Figure 3.6. Medicare patients with adverse drug events, 2004

Source: Centers for Medicare & Medicaid Services, Medicare Patient Safety Monitoring System, 2004.

Denominator: Hospitalized Medicare patients receiving specified medication.

  • In 2004, adverse drug events in the hospital related to some frequently used medications were relatively common, ranging from 8.8% of Medicare patients who received warfarin to 14.6% of Medicare patients who received intravenous heparin (Figure 3.6).
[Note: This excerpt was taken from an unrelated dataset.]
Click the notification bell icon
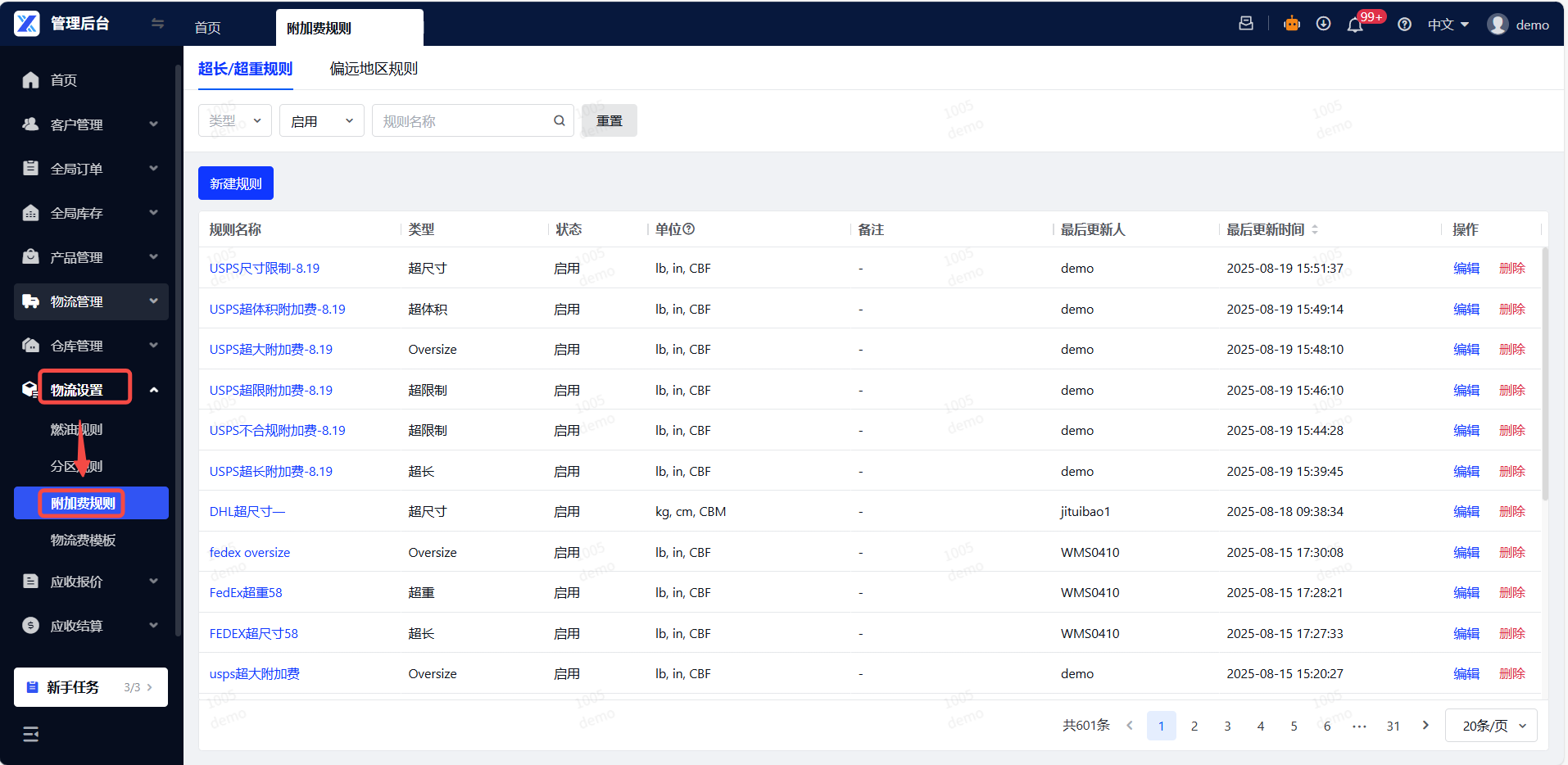Screen dimensions: 1568x765 1355,25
Inappropriate medication use among the elderly. Some drugs are considered potentially harmful for elderly patients but nevertheless were prescribed to them.iii, 4

Figure 3.7. Inappropriate medication use by the elderly, 1996-2003

Figure 3.7. Inappropriate medication use by the elderly, 1996-2003

Source: Medical Expenditure Panel Survey, 1996-2003.
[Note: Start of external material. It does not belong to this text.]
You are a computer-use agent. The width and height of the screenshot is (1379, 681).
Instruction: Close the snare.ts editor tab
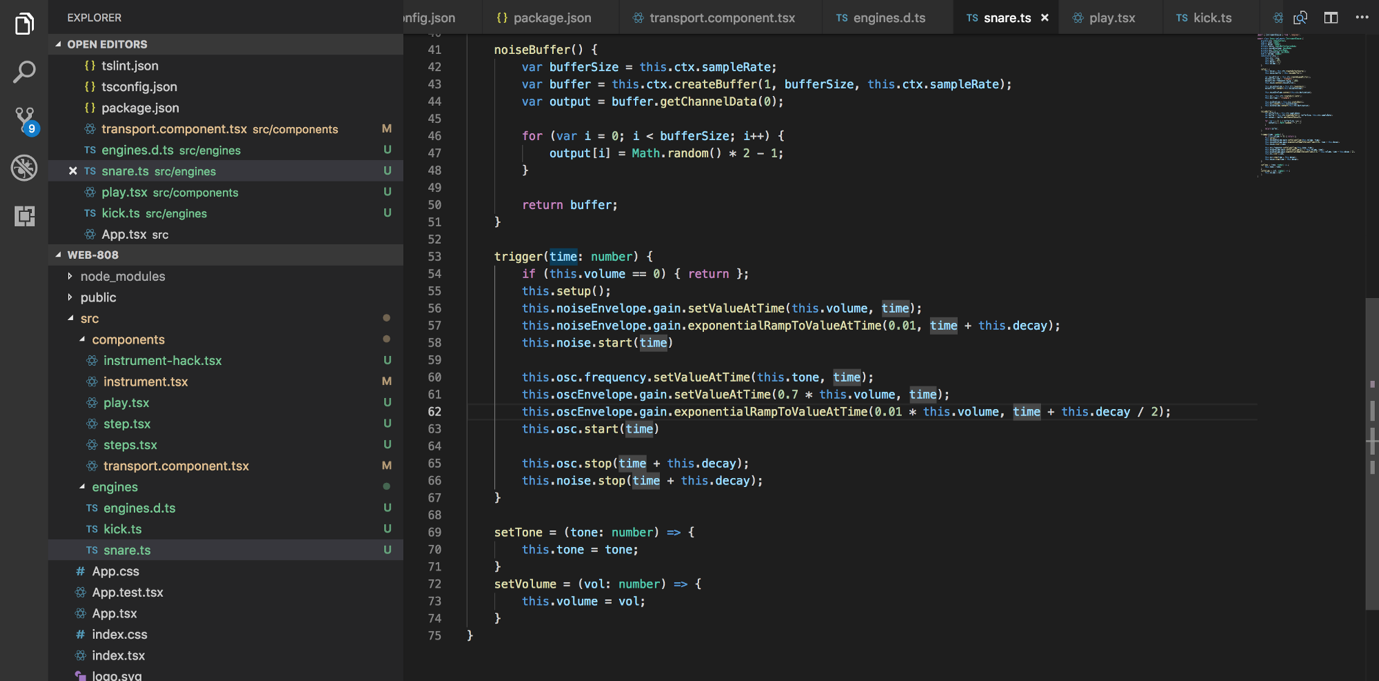coord(1045,18)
Reference population: Civilian noninstitutionalized population age 65 and over.

  • From 1996 to 2003, the percentage of elderly Americans who reported using at least one inappropriate drug decreased from 21.3% to 18.7 % (Figure 3.7).
  • The use of drugs that should always be avoided remained relatively stable over the 1996-2003 time period at about 3%.

iii Drugs that should always be avoided for elderly patients include barbiturates, flurazepam, meprobamate, chlorpropamide, meperidine, pentazocine, trimethobenzamide, belladonna alkaloids, dicyclomine, hyoscyamine, and propantheline. Drugs that should often be avoided for elderly patients include carisoprodol, chlorzoxazone, cyclobenzaprine, metaxalone, methocarbamol, amitriptyline, chlordiazepoxide, diazepam, doxepin, indomethacin, dipyridamole, ticlopidine, methyldopa, reserpine, disopyramide, oxybutynin, chlorpheniramine, cyproheptadine, diphenhydramine, hydroxyzine, promethazine, and propoxyphene.


References

1. Institute of Medicine. To err is human: building a safer health system. Washington, DC: National Academies Press; 1999.

2. Zhan C, Miller MR. Excess length of stay, charges, and mortality attributable to medical injuries during hospitalization. JAMA 2003 Oct 8;290(14):1868-74.

3. Institute of Medicine. Patient safety: achieving a new standard of care. Washington, DC: National Academies Press; 2004.

4. Zhan C, Sangl J, Bierman AS, et al. Potentially inappropriate medication use in the community-dwelling elderly: findings from the 1996 Medical Expenditure Panel Survey. JAMA 2001 Dec 12;286(22):2823-9.